According to Poker Player Newspaper, “three insiders” with direct knowledge of the ongoing procedures in the Garden State – and at least one of those insiders being from “the other side of the pond” – have said that the potential PokerStars partnership with Resorts International for the upcoming opening of the New Jersey gaming scene will be denied.
Poker Player Newspaper reports that the New Jersey Division of Gaming Enforcement is having “concerns” about the criminal case that is still plaguing the founder of the site, Isai Scheinberg, from the April 2011 indictments that crippled the U. S. online poker world.
Scheinberg, who was criminally indicted with 10 other men in the “Black Friday” case, has remained at large since those indictments were meted out over two years ago. Of the other ten men who were a part of that case, eight of them have reached plea agreements with the U. S. Department of Justice and received significant monetary fines and jail time.
One of those men who hasn’t yet to receive his sentence (but has also introduced a guilty plea) is former Full Tilt Poker Chief Executive Officer Ray Bitar, who is reportedly in deteriorating health. The other man named in the indictment, Absolute Poker founder Scott Tom, is also still at large and believed to be living in the Caribbean but unable to travel due to the potential of being apprehended by a U. S. extradition-favorable government.

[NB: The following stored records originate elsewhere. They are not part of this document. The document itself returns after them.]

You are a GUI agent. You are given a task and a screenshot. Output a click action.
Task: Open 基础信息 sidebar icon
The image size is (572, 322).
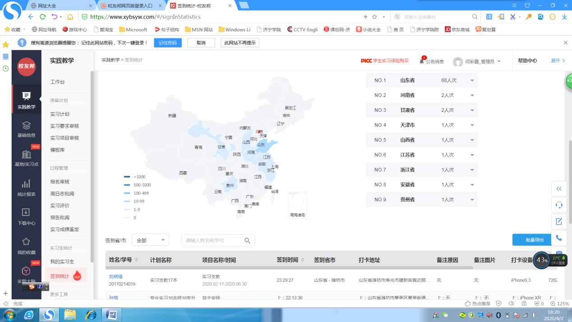26,129
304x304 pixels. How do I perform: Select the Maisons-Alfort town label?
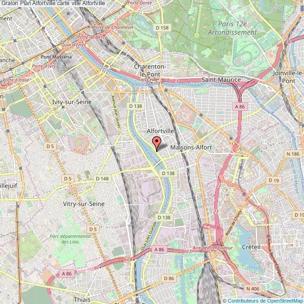coord(191,147)
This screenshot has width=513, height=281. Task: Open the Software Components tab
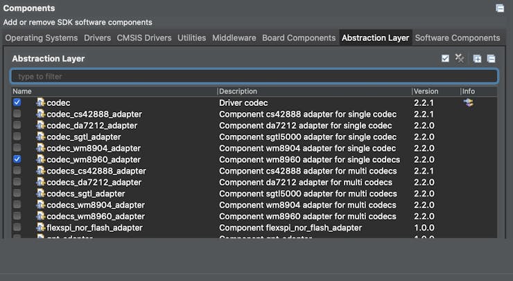[457, 38]
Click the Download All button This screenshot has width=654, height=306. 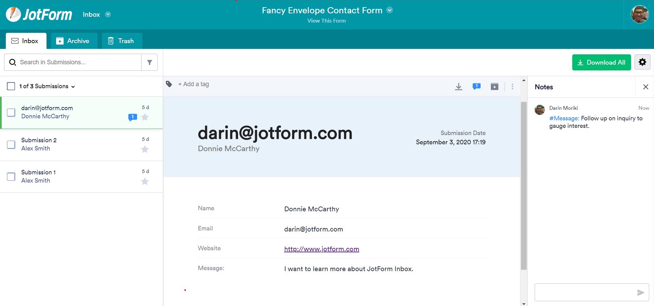601,62
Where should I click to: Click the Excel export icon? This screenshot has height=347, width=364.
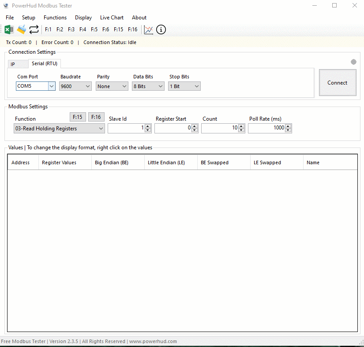(9, 30)
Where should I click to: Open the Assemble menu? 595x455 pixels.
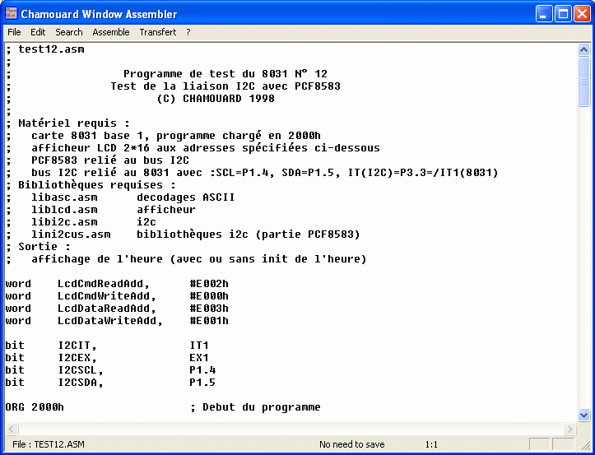(x=111, y=32)
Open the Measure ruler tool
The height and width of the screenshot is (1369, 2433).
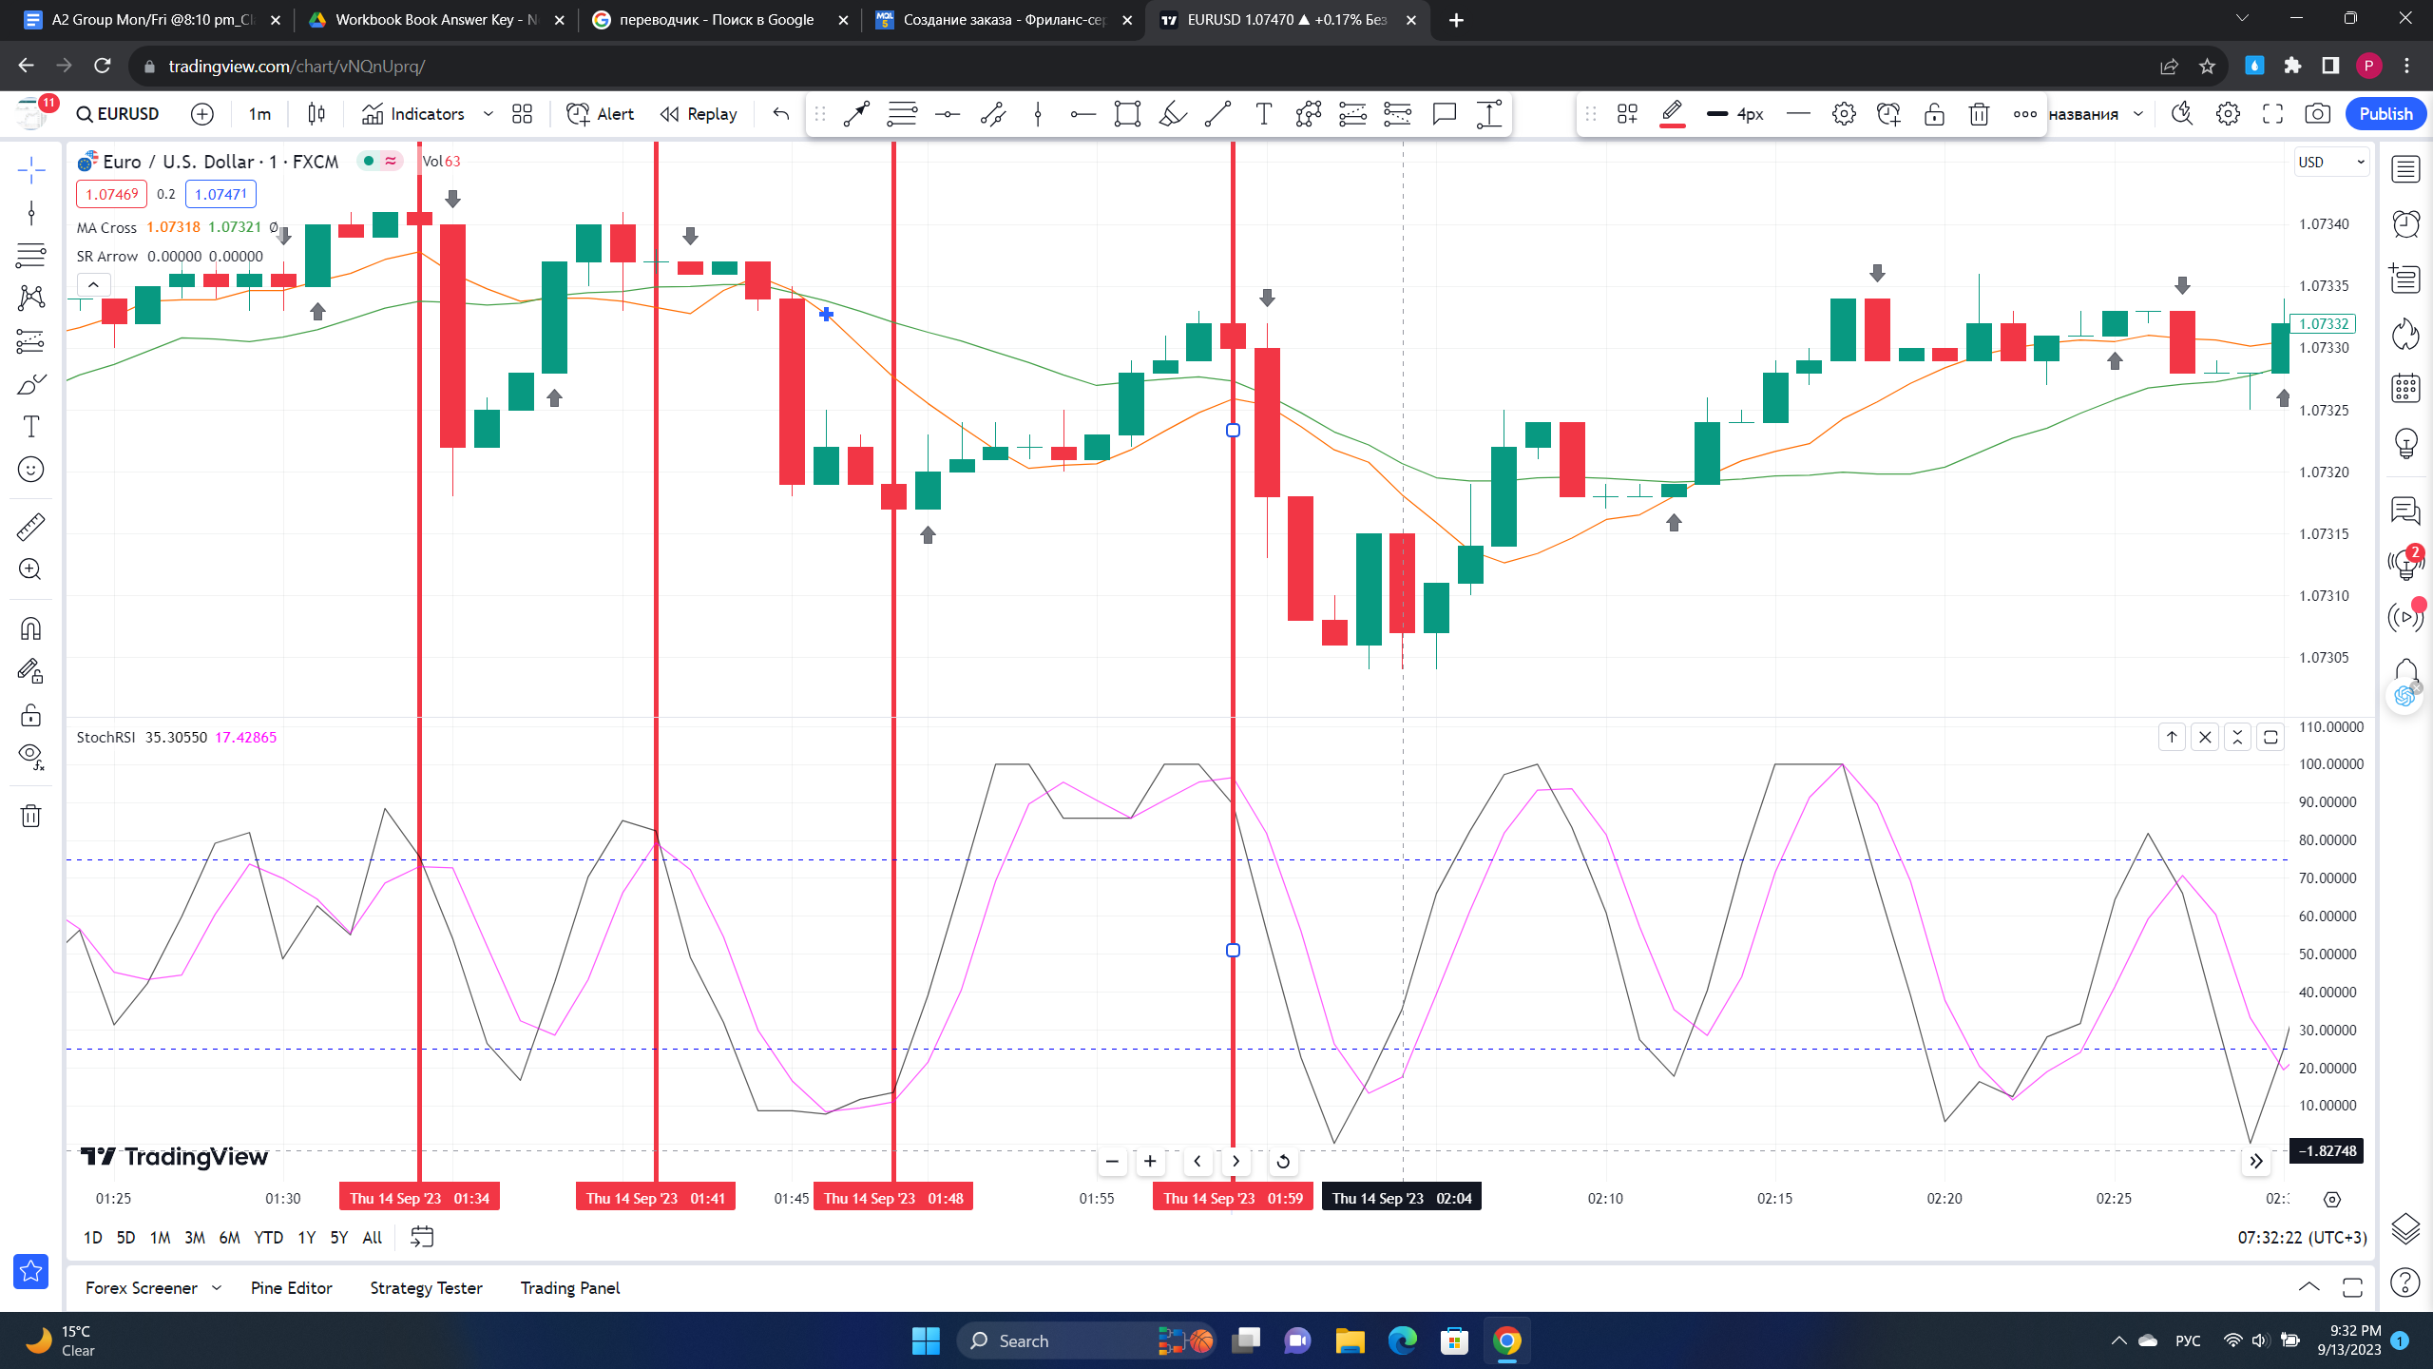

PokerStars actually settled their case with the DoJ last year for a whopping sum of $731 million (which also included the purchase of Full Tilt Poker) and, as a part of that settlement, ejected Scheinberg as the CEO of the company. Reports have been rampant that, even though his son, Mark, was put in charge of the new Rational Group (the organization that now oversees both PokerStars and Full Tilt Poker), Isai Scheinberg was still very much involved with the operations of the company and their efforts to get back into the U. S. market.